Alex Soojung-Kim Pang, himself a product of California’s high tech environment, has challenged the long hours culture in ‘Rest’ (Random House, 2016) by showing it makes people less creative at work and by demonstrating a symbiotic relationship between industry and leisure. Work and rest are partners. Developing science shows the brain works only marginally less hard when we are at ease than when we are striving. Rest is, paradoxically, active. Deep play - ‘psychologically restorative, physically active, and personally meaningful’ for Pang – is especially good at stimulating creativity.

 

To give ourselves a measure of the challenge we face, consider this. The average office email goes unread for…six seconds.

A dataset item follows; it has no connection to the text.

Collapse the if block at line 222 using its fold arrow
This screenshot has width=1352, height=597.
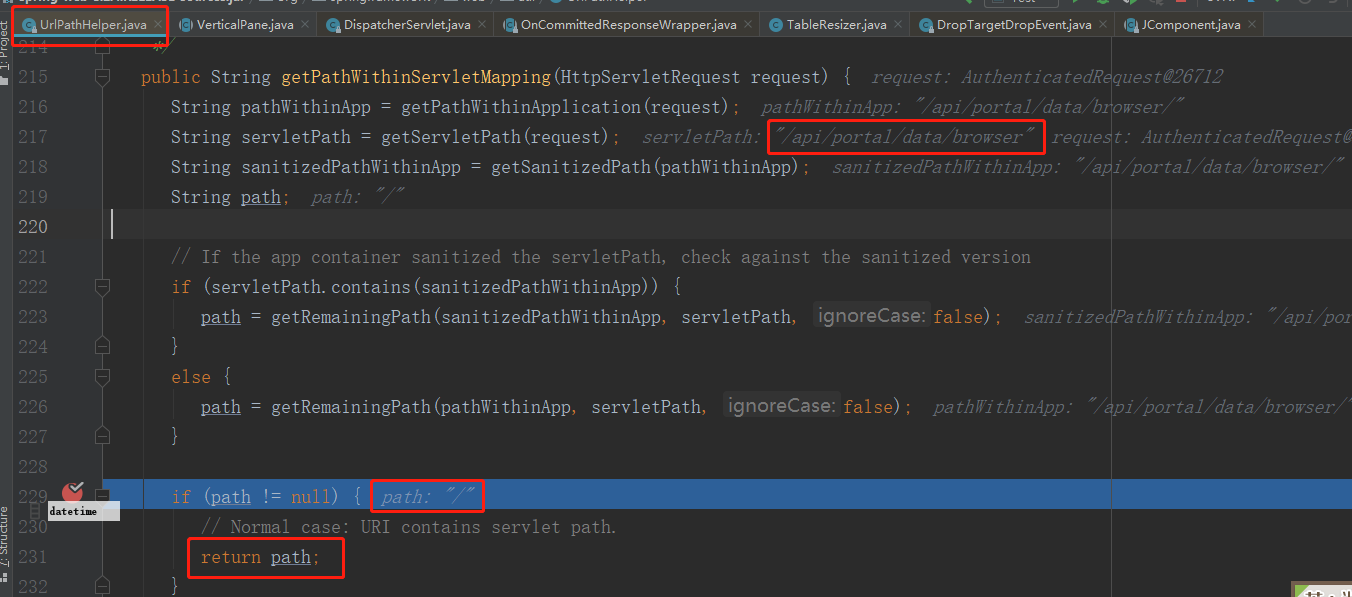pyautogui.click(x=101, y=287)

Yet research noted in ‘Irresistible’ by Adam Alter shows it take up to twenty-five minutes to become re-immersed in an interrupted task. If we open just twenty-five emails in even spaces throughout the course of the day, we spend no time in our most productive zone.

 

Workplaces can measure output and productivity very precisely when things are being made, customers helped or patients treated, but long-term creative projects are less susceptible to this. Pang’s theory is that people engaged in creative endeavour often work long hours to make up for it. Endless effort makes us look committed, but it does not mean we are more innovative; in fact the opposite is more likely.

 

It feels uneasily similar to the story of the modern Church. Those in Christian leadership usually work long hours. They usually do so because of their love for God and their ministry, but they may work longer hours than they need to because there is little tangible to show for ministry at the end of the day. They cannot easily measure outcomes, as the parables of Matthew’s Gospel show. The Kingdom of God grows in secret places and fruitfulness for God will only truly be shown at the end of all things, when the harvest is made. So the temptation is to make up for this by putting in bone-crushing hours each day.

 

It is not just creativity which is stifled by working too hard. Listening, and responding, to God takes practice, but many people are almost apologetic for time spent in quietness and make spurious distinctions between work and prayer, as if the latter were a sanctified version of the sneaky cigarette break.

 

Rested people are not just more creative, they are less risk-averse. Tiredness makes us cautious and introspective. Of all the things the Church needs right now, creative, risk-taking mission and ministry is top of the list.

 

Pity that together we may be working too hard to make it possible.